Arts-Theater
Recent Documentary Shares “Pieces” of Morrison’s Treasures
By Maitefa Angaza
Toni Morrison is so loved that her death has ardent fans across the world declaring themselves shattered. Fortunately, we’ve been left a roadmap to her heart and a blueprint for mending ours. The documentary, The Pieces I Am, released just a few months ago, will help us to re-member our own pieces in the wake of this great loss. It is one of Toni’s parting gifts not only to her fans, but to the world. Such is the importance of what she set out to do and the brilliance with which she achieved it.
The Pieces I Am is directed by Toni’s longtime friend, photographer Timothy Greenfield-Sanders, who shot several of her book covers as well as photos for magazine profiles. The director of the nine-portion film project, The Black List, Greenfield-Sanders is a photographer first, but, as in the case of that project, was called to this documentary by its compelling subject. He’s worked on it for many years, but as Toni approached age 88, felt an urgency to finally complete it.
The documentary shares lots of unknown stories and, to her apparent delight, Toni gets to tell most of them. Painting the picture along with her are, Sonia Sanchez, Angela Davis, Farah Jasmine Griffin, Walter Mosley, Oprah Winfrey and others. It’s gratifying to see Black and Latin experts centered in the film, sharing their perspectives and their experiences with Toni.
The director used a device he hadn’t seen before in documentaries, and he wasn’t sure it would work – Toni speaks directly to the camera, while others do not. Although on-camera, they are in conversation with someone off-camera. I didn’t question that choice while watching the film. Although it felt a bit different, I was so engrossed that I assumed the something different was simply Toni, whose presence and voice are captivating.
The documentary briefly mentions Toni’s role in championing the careers of other Black writers such as Toni Cade Bambara, Henry Dumas, Wole Soyinka, Gayl Jones, Chinua Achebe and others and her midwifing of Muhammad Ali autobiography, The Greatest and the 1974 anthology, The Black Book.
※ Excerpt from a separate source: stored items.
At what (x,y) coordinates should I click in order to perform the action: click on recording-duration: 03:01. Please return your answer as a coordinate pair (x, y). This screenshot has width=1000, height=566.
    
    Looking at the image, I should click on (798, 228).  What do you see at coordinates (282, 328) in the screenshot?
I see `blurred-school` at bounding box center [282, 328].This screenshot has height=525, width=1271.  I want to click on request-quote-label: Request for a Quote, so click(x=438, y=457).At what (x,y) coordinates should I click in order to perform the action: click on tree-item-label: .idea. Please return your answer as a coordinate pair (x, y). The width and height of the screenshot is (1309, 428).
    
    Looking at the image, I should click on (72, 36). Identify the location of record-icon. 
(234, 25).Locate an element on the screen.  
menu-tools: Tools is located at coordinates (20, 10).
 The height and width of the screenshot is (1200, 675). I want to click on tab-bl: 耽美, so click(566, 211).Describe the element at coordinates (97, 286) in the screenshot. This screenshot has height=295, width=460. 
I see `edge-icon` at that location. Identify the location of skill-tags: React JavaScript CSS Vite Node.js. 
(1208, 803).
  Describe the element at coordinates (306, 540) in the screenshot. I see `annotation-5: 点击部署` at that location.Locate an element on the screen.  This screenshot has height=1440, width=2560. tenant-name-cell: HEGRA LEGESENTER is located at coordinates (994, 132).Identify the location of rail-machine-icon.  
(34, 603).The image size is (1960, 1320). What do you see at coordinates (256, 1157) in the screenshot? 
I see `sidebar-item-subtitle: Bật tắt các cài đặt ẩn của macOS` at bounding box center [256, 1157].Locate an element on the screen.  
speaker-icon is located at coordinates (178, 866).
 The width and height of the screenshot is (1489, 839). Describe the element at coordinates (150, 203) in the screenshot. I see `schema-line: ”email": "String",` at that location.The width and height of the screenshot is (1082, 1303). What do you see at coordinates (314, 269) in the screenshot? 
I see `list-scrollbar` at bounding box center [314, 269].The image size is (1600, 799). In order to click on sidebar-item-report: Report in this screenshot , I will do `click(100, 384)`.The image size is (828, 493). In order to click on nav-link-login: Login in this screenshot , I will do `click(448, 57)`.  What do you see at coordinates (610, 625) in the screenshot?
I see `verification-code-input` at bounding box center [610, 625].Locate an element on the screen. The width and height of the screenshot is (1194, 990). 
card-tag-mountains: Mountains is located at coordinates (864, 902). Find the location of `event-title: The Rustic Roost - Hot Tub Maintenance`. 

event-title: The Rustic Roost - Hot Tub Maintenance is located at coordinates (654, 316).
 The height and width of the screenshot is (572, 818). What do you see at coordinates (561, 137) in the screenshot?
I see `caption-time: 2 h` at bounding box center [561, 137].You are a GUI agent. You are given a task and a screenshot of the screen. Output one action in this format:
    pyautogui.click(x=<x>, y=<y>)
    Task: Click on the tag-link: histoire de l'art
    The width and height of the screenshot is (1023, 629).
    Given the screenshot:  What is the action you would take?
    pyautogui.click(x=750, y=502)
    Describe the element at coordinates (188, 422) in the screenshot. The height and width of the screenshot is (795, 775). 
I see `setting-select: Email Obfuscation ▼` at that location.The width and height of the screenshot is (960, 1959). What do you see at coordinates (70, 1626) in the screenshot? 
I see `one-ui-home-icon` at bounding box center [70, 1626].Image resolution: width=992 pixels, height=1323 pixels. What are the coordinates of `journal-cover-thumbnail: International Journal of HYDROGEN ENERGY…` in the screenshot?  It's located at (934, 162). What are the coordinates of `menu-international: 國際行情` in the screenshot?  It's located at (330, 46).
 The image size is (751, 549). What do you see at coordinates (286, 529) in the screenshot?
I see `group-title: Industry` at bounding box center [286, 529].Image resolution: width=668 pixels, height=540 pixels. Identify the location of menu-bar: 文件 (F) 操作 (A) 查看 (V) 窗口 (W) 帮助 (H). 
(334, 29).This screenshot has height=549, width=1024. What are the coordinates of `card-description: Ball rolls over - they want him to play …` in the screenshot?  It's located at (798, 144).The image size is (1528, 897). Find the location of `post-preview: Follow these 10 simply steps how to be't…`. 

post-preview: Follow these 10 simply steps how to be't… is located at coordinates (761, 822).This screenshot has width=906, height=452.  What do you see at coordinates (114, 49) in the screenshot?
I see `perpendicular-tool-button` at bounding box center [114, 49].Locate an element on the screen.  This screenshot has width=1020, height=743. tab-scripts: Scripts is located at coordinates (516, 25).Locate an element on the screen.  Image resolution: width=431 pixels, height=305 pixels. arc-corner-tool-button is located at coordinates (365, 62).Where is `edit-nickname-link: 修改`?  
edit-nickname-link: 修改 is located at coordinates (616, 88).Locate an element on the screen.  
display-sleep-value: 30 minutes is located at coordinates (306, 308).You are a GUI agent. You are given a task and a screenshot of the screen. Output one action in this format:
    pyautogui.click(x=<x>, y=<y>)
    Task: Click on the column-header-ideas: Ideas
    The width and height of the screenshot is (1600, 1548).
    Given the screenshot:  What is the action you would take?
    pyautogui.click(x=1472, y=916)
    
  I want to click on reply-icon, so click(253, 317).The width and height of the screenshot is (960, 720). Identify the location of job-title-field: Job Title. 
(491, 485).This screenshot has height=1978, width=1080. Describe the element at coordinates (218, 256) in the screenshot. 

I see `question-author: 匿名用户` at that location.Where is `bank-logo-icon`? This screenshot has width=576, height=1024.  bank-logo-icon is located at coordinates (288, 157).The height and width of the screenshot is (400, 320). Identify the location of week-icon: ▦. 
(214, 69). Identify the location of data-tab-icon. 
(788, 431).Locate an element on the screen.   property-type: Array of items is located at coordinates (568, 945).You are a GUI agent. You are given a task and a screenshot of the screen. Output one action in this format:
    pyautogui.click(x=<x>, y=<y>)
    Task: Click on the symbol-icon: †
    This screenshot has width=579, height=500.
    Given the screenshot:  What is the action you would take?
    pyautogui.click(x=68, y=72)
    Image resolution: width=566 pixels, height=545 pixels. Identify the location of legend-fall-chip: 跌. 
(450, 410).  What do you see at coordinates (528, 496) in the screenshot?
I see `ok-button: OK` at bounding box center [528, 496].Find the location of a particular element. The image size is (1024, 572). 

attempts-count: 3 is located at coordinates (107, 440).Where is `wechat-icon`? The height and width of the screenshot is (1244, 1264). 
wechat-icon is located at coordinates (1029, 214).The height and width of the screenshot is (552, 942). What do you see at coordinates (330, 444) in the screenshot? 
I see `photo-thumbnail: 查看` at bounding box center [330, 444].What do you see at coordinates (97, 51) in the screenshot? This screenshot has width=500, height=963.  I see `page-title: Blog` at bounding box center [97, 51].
What Toni did to wedge open doors in a still-startlingly-white publishing industry was brave and crucial. There could have been more time spent on this.
Similarly, I was overjoyed to see how many of her literary girlfriends Toni took with her to Switzerland when she received The Nobel Prize. But footage of them all in her hotel room drinking champagne and helping her picking out what she’d wear, was fleeting. That was important for Black women to see and celebrate, but we didn’t really get the chance. Greenfield-Sanders has said that deciding what had to be left on the cutting-room floor was excruciating. Twelve interviews and lots of other material had to go. Perhaps among that was additional footage of that triumphant time in the hotel with her friends, celebrating not just for Toni, but for the gifted Black women who had never been counted in the canon, celebrated with prizes, or even published.
I also noted the absence of family members. Greenfield-Sanders says time is spent talking about them. Yes, but no one is talking to them. And there is no mention of the devastating loss of her son Slade to pancreatic cancer at 45 or of Harold Morrison, former husband and father of her sons. I thought I might come to know how my icon weathered those storms – not just for my own inspiration, but because I care. But we don’t have a right to know all that we might want to.
What is here, however is more than enough nourishment, inspiration and challenge. Toni tells us to risk, invent, feel authorized to write about our people and for our people. She dismisses the white gaze and calls white people to take responsibility for fixing what’s broken in their contract with the world. There is also lots of laughter, joy, visual art, music and memories. I am so happy to be alive in an age when Toni Morrison was living and writing!
The opening credits for The Pieces I Am are accompanied by a kaleidoscopic collage by artist Mickalene Thomas that both obscures and illuminates Toni’s face, reminding us that there was, always, so much more to her than we could readily see. And whichever luminous thing she next produced, there would be still more to come after that – and it would be delightful, or it would be devastating, but it would be unexpected. Except, of course, for its genius.